The last thing that we need to fully define our analysis task, is a small file, that we will call the AddTask macro, that instantiates our task (class), defines its in- and output, and connects it to the analysis manager. We will put this piece of code in an independent, third file, called AddMyTask.C. It is important, that this macro defines a function, in our case called AddMyTask, that returns a pointer to our analysis task.
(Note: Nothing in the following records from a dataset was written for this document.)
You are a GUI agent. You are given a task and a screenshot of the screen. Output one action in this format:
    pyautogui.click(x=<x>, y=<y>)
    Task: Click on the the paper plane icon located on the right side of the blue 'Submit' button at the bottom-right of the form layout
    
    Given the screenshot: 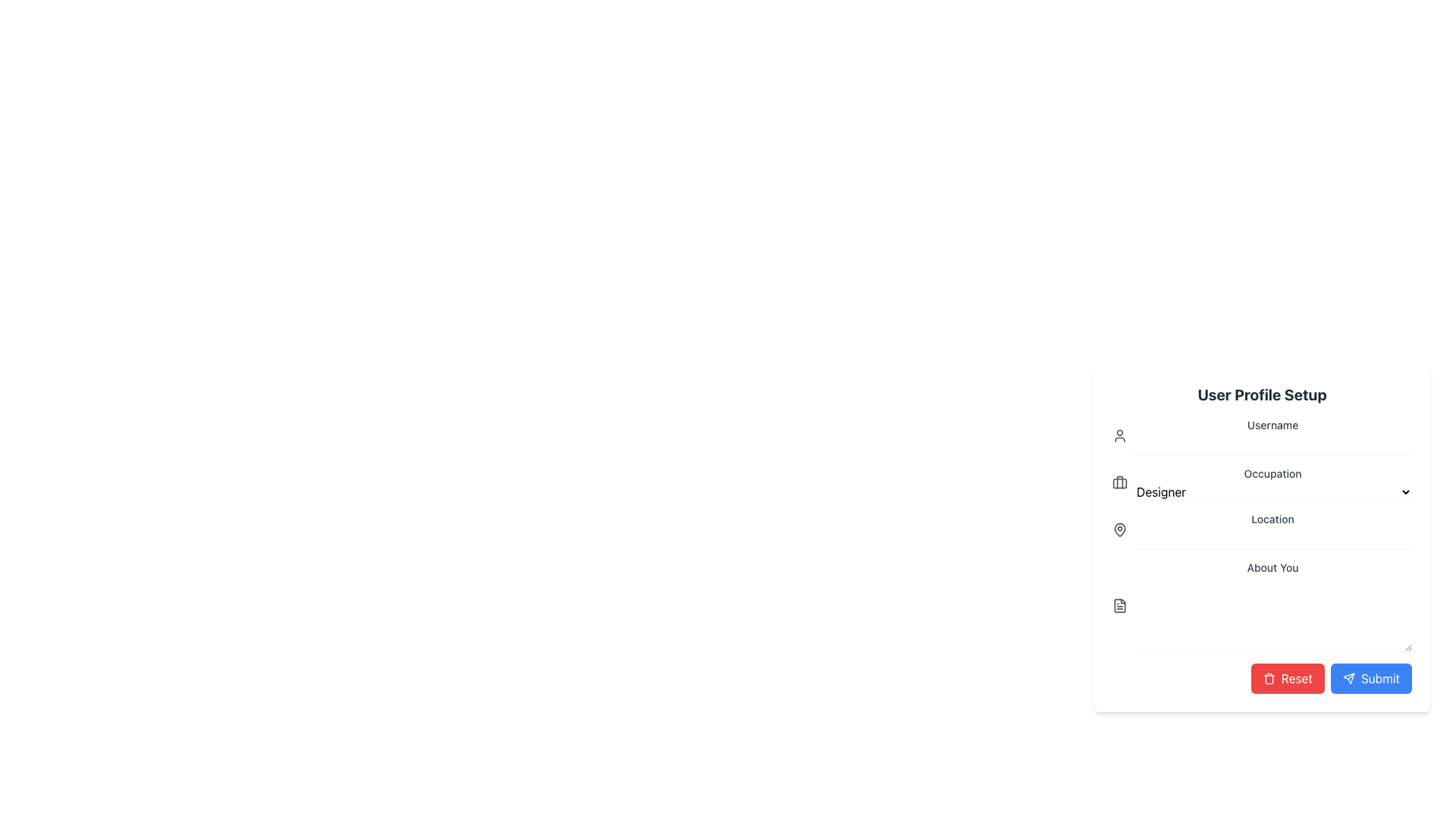 What is the action you would take?
    pyautogui.click(x=1348, y=677)
    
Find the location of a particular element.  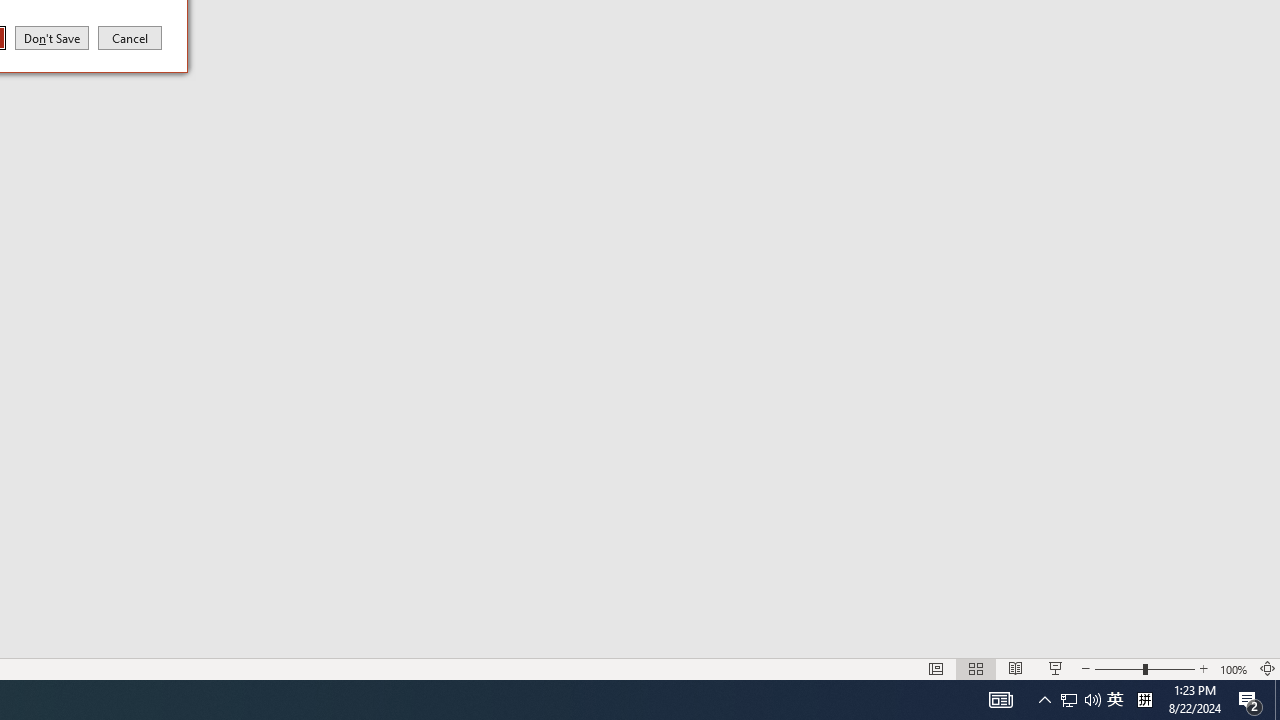

'Action Center, 2 new notifications' is located at coordinates (1250, 698).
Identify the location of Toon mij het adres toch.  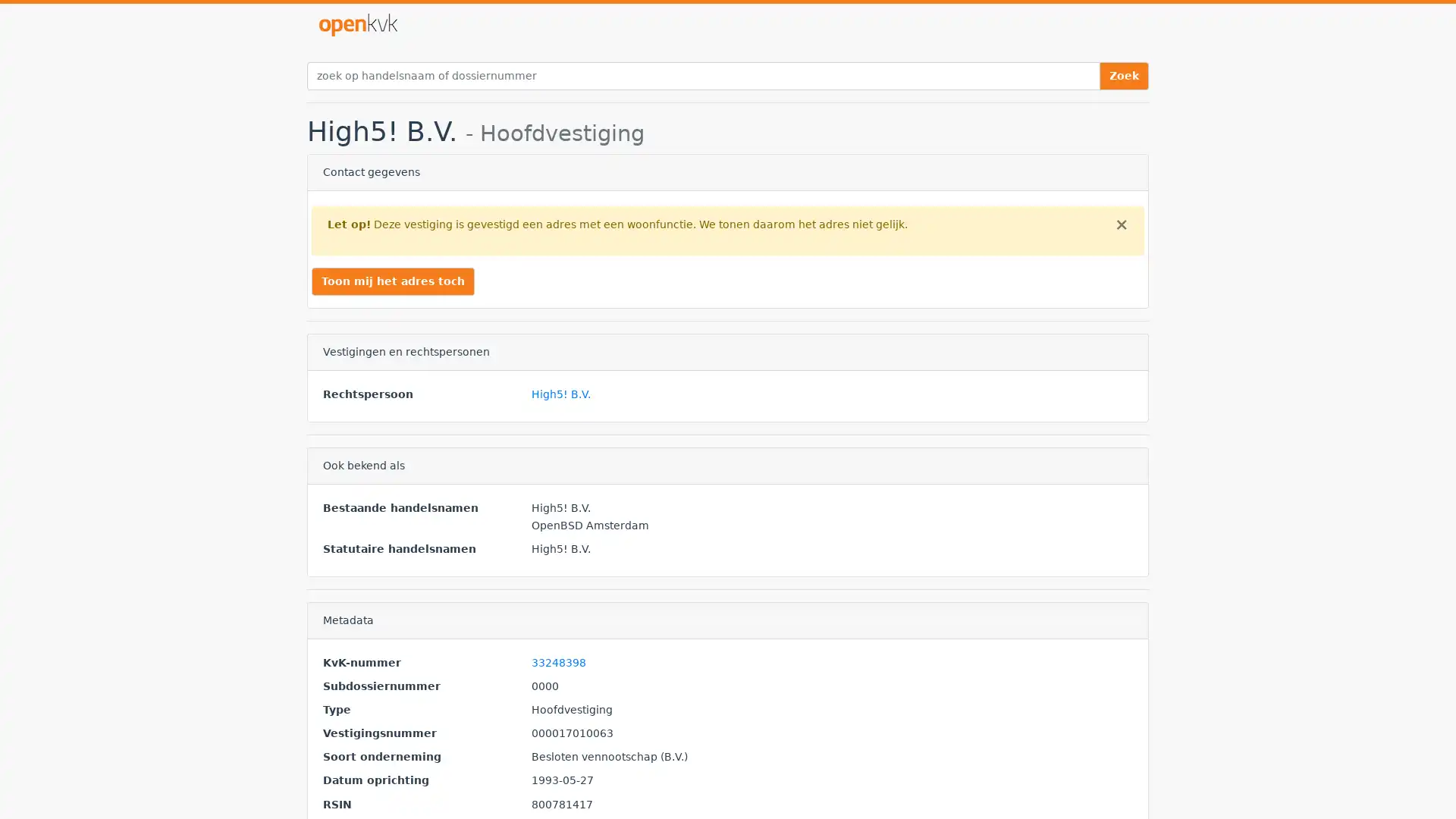
(393, 281).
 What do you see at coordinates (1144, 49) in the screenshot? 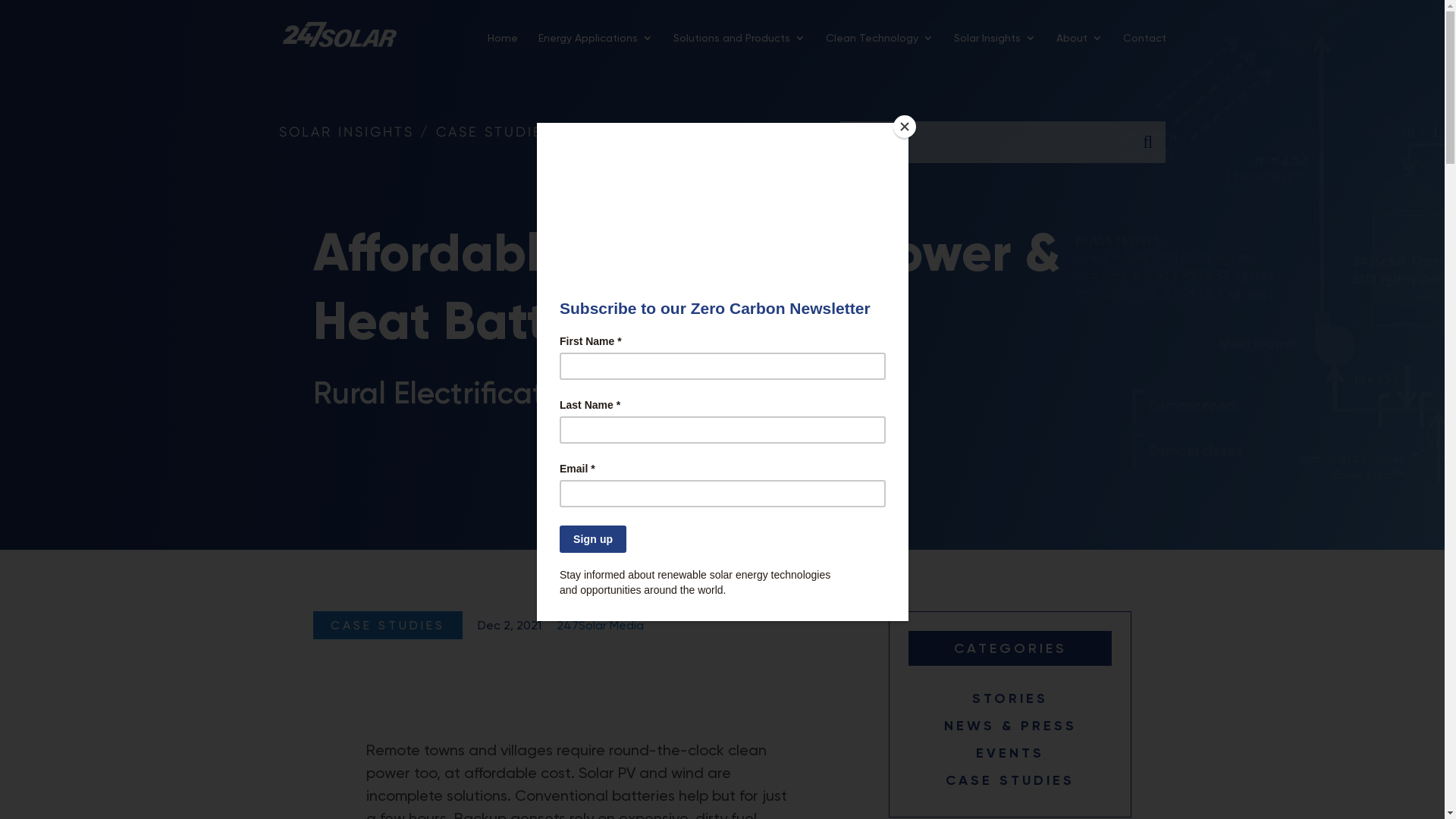
I see `'Contact'` at bounding box center [1144, 49].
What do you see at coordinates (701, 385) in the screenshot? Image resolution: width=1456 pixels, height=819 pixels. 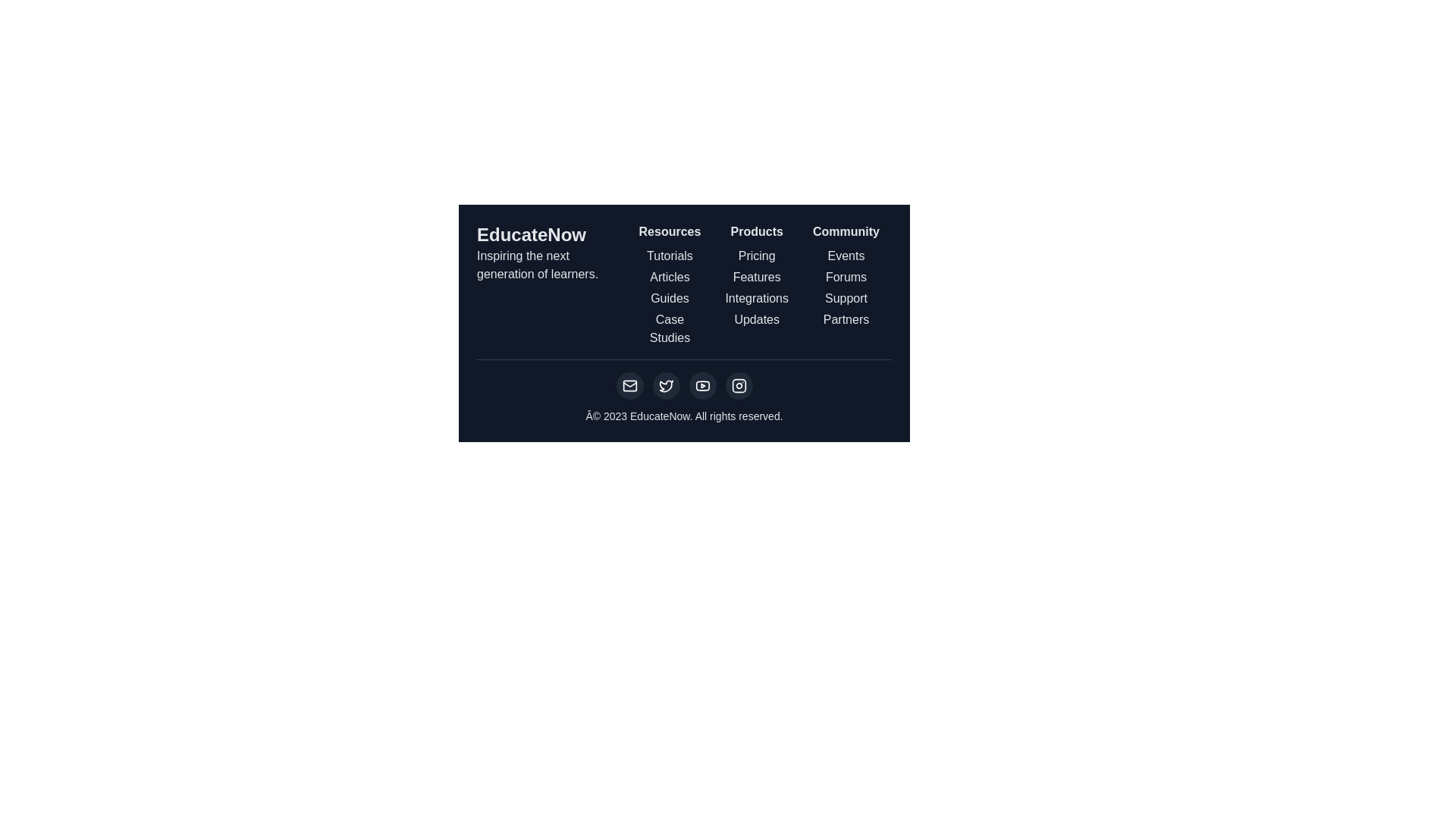 I see `the circular button with a dark gray background and a white play button icon, which is the third button in a horizontal row of social media links at the bottom of the page` at bounding box center [701, 385].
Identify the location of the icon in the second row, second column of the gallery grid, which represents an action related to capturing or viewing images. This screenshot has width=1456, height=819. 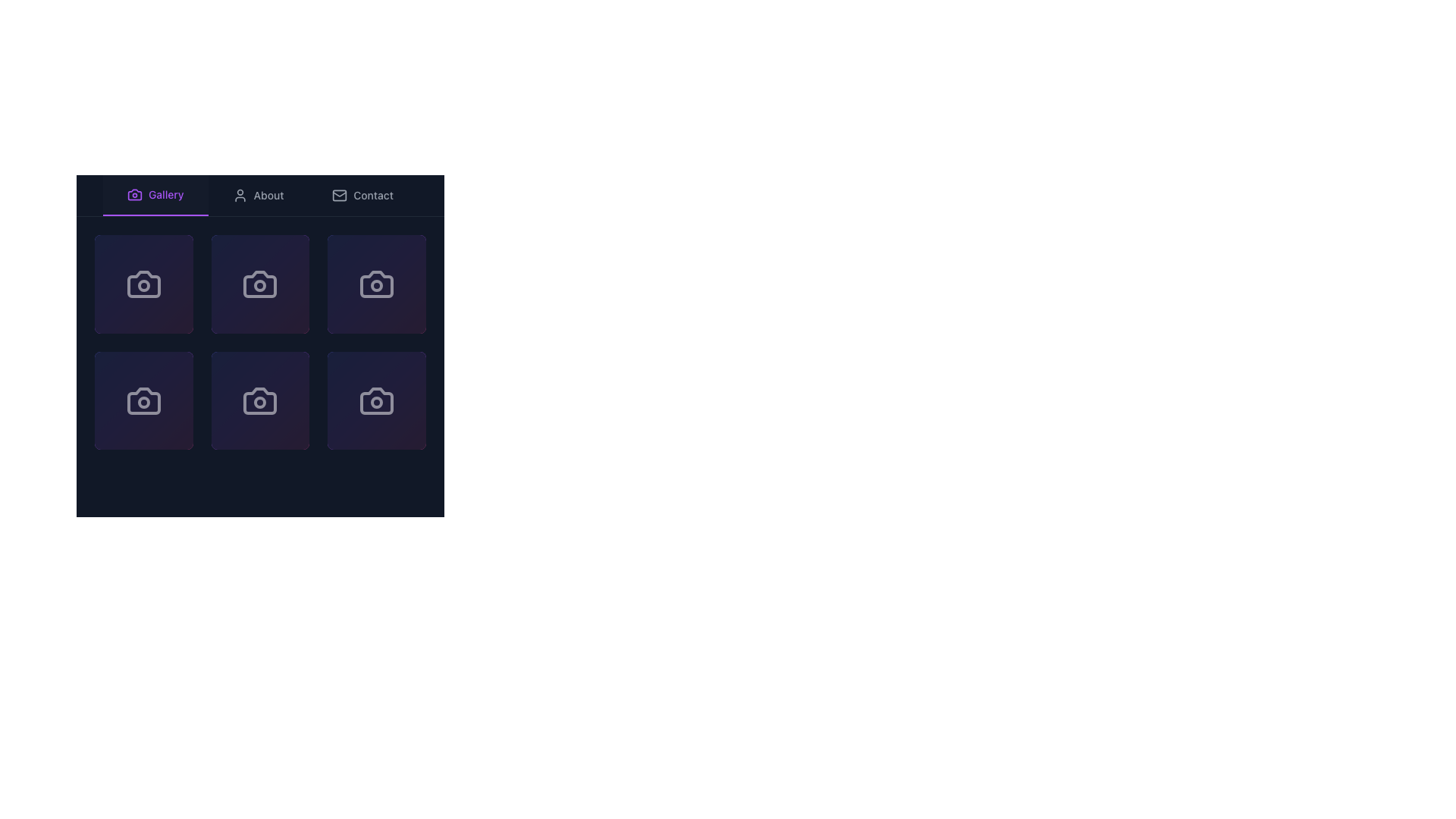
(377, 284).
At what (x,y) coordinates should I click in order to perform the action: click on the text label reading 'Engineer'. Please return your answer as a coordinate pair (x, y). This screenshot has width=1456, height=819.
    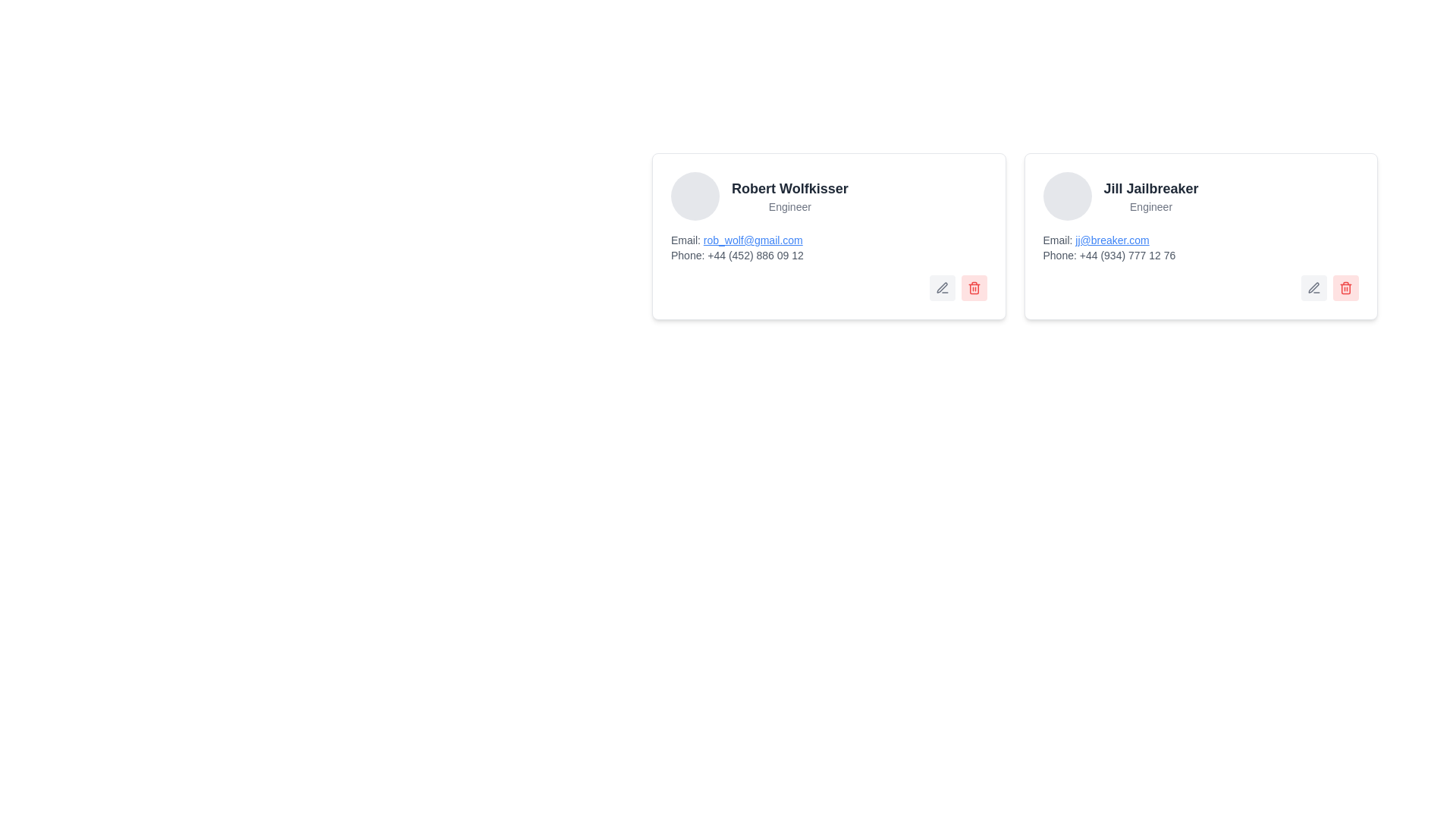
    Looking at the image, I should click on (789, 207).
We need to follow this exact convention if we later on want to run our analysis in the automated LEGO train system.

Our AddTask macro looks as follows:

AliAnalysisTaskMyTask* AddMyTask(TString name = "name") {
  AliAnalysisManager *mgr = AliAnalysisManager::GetAnalysisManager();

  // resolve the name of the output file
  TString fileName = AliAnalysisManager::GetCommonFileName();
  fileName += ":MyTask";      // create a subfolder in the file

  // now we create an instance of your task
  AliAnalysisTaskMyTask* task = new AliAnalysisTaskMyTask(name.Data());   

  // add your task to the manager
  mgr->AddTask(task);

  // connect the manager to your task
  mgr->ConnectInput(task,0,mgr->GetCommonInputContainer());
  // same for the output
  mgr->ConnectOutput(task,1,mgr->CreateContainer("MyOutputContainer", TList::Class(), AliAnalysisManager::kOutputContainer, fileName.Data()));

  // important: return a pointer to your task
  return task;
}

And that's it - we now have our three files that contain a minimal analysis!